Linguists originally called the language Santa Cruz after the mission in the area but it was renamed to Awaswas as part of a move in the late 1960s and early 1970s by graduate students at the University of California Berkeley to use native names for the Ohlone languages.

History 

The Awaswas lived in the Santa Cruz Mountains and along the coast of present-day Santa Cruz County from present-day Davenport to Aptos. Awaswas became the main language spoken at the Mission Santa Cruz. However, there is evidence that this grouping was more geographic than linguistic, and that the records of the "Santa Cruz Costanoan" language in fact represent several diverse dialects. A report from 1952 identified four different distinct forms of Costanoan and a more recent report from 2009 states, "No area in North America was more crowded with distinct languages and language families than central California at the time of Spanish contact." 

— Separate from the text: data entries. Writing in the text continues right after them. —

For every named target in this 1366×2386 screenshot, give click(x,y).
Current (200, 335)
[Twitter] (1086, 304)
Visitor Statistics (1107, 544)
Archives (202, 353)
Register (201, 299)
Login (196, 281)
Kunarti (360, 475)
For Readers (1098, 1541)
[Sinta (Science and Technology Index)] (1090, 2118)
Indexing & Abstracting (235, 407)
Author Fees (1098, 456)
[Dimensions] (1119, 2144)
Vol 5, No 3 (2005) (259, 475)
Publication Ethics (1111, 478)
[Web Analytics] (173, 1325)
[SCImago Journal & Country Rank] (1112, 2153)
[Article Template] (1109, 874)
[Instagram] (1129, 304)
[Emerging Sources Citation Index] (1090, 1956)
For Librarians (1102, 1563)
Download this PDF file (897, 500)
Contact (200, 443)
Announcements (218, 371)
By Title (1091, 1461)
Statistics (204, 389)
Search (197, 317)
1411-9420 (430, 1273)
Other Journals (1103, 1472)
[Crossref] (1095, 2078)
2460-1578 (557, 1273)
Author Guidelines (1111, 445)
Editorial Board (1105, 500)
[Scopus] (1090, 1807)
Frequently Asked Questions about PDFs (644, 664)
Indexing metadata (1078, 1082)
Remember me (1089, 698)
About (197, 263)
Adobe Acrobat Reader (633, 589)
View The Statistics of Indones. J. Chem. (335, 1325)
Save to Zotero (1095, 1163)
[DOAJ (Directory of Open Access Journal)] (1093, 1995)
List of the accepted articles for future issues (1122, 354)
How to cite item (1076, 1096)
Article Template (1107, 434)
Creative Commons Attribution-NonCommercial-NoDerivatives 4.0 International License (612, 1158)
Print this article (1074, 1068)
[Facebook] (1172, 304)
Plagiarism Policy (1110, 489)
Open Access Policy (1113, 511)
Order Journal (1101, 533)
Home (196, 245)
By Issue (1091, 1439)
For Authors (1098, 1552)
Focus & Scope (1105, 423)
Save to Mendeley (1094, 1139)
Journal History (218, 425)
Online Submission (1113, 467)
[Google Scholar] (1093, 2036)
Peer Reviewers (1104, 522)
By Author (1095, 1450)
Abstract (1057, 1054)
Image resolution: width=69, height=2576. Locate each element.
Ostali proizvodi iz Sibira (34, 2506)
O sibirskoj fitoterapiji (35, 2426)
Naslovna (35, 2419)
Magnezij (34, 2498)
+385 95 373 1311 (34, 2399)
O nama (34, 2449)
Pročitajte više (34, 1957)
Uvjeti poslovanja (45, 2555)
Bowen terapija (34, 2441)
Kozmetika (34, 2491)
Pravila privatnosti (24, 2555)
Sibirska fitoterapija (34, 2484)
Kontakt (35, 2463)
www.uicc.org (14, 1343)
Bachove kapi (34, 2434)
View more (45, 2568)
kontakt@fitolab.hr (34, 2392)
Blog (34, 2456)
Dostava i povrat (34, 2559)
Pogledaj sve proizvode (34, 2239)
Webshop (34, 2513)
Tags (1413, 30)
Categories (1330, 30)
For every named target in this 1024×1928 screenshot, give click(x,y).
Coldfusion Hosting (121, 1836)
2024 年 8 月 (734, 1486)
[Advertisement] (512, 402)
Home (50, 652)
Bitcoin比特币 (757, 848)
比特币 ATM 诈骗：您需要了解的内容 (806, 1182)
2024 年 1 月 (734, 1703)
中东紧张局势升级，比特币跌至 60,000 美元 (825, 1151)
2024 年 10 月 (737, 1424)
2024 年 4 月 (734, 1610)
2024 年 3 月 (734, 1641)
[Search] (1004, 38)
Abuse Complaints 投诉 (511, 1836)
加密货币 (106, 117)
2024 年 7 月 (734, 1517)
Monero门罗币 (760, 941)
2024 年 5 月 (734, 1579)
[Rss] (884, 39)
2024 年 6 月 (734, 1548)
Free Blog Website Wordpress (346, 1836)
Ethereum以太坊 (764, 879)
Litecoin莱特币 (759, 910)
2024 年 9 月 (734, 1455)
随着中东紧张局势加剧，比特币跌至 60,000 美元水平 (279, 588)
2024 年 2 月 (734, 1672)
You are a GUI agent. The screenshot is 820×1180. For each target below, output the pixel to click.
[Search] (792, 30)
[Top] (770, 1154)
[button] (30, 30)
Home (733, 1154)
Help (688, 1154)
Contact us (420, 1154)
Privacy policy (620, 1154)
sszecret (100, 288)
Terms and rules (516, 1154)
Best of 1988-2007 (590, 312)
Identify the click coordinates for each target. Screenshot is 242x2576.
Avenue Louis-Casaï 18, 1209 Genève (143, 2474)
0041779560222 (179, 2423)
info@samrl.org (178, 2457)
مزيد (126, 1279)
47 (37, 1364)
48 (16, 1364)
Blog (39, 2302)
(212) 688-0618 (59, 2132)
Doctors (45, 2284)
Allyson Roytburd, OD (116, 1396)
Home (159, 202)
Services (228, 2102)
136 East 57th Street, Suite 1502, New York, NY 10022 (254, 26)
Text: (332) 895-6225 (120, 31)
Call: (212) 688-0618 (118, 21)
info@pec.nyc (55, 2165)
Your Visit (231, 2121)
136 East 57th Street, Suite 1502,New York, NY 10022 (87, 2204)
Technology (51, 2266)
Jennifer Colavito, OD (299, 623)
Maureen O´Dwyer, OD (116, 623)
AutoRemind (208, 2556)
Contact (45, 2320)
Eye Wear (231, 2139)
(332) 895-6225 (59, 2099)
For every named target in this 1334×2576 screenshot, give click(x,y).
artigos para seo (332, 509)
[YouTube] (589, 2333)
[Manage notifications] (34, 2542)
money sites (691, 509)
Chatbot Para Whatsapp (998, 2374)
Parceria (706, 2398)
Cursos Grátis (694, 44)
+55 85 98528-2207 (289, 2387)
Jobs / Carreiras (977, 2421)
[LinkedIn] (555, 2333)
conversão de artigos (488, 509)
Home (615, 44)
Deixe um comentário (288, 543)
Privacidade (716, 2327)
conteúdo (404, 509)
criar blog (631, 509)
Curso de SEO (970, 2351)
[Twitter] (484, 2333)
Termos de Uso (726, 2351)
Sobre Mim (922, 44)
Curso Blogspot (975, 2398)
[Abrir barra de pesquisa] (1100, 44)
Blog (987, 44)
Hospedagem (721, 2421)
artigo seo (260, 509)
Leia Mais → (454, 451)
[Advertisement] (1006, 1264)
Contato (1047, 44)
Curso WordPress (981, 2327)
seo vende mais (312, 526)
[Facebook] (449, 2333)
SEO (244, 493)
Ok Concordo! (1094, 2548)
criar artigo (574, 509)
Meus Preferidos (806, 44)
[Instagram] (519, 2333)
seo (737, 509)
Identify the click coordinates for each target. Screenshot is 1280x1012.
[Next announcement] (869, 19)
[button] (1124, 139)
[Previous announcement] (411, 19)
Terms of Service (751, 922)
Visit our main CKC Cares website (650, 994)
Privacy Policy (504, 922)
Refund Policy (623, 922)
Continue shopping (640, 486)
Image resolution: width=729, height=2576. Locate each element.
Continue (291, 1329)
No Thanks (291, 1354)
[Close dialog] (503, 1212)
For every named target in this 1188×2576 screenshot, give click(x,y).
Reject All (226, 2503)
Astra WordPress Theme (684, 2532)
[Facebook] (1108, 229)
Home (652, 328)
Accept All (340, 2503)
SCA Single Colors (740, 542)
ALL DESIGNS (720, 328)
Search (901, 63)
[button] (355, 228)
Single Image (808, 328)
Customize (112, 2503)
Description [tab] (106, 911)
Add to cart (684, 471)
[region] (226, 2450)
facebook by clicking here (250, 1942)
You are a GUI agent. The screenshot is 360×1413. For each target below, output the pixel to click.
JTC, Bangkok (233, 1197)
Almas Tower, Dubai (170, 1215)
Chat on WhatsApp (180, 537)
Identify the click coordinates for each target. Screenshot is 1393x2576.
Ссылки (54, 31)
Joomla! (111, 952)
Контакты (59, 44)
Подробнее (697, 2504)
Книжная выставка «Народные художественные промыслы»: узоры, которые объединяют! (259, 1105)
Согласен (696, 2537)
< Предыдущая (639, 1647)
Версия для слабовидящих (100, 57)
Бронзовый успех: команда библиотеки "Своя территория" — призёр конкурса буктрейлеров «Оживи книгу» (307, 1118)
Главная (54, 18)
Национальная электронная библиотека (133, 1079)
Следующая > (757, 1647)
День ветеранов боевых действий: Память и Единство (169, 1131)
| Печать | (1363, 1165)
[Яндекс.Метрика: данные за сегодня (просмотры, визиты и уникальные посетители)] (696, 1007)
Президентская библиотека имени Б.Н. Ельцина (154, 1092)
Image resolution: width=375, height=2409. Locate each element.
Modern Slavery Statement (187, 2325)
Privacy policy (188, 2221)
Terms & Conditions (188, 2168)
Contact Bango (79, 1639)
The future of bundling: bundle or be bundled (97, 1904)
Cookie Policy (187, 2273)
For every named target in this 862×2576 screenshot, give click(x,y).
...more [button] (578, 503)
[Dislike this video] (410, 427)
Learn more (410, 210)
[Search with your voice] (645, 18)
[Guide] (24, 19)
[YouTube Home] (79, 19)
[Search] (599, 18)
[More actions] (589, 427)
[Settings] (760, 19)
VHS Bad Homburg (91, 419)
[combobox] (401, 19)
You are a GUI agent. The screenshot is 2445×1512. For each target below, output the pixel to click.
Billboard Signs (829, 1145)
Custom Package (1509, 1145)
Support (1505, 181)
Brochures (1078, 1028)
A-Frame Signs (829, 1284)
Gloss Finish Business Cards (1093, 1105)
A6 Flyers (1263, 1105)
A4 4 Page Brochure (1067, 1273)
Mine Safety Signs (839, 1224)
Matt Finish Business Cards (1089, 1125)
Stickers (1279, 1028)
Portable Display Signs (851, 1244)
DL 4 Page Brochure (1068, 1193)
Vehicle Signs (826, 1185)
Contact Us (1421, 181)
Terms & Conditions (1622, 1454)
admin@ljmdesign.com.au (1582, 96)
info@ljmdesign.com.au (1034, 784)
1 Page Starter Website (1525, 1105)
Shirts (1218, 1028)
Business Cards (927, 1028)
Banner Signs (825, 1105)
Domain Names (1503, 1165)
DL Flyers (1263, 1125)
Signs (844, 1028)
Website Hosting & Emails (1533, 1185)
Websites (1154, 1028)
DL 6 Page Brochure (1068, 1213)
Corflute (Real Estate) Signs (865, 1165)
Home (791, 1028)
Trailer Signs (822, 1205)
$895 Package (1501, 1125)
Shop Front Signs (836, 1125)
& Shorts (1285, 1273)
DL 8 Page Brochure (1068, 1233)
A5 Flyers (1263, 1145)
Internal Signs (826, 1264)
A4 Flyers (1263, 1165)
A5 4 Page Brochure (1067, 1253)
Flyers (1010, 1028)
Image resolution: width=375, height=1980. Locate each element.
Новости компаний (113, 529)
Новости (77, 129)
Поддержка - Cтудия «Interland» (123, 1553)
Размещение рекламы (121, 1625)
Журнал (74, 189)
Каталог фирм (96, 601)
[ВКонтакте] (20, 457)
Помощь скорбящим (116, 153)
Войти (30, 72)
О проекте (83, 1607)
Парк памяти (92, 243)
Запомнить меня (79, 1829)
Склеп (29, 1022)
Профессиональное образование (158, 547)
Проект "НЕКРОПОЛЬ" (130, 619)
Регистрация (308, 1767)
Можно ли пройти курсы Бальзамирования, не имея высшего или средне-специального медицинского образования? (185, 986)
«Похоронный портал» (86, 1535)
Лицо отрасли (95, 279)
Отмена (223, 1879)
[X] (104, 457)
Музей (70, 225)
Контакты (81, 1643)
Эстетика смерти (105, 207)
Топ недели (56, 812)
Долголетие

The Ohlone language group is broken into branches with the most related languages grouped together. Awaswas has been grouped in both the northern and southern branches with different research disagreeing on the best fitting classification. Some branches within the Ohlone language group have been described as being as similar to each other as different local dialects of Italian, while others, such as Rumsen, Mutsun, and Awaswas "were as closely related as French, Spanish, and Portuguese."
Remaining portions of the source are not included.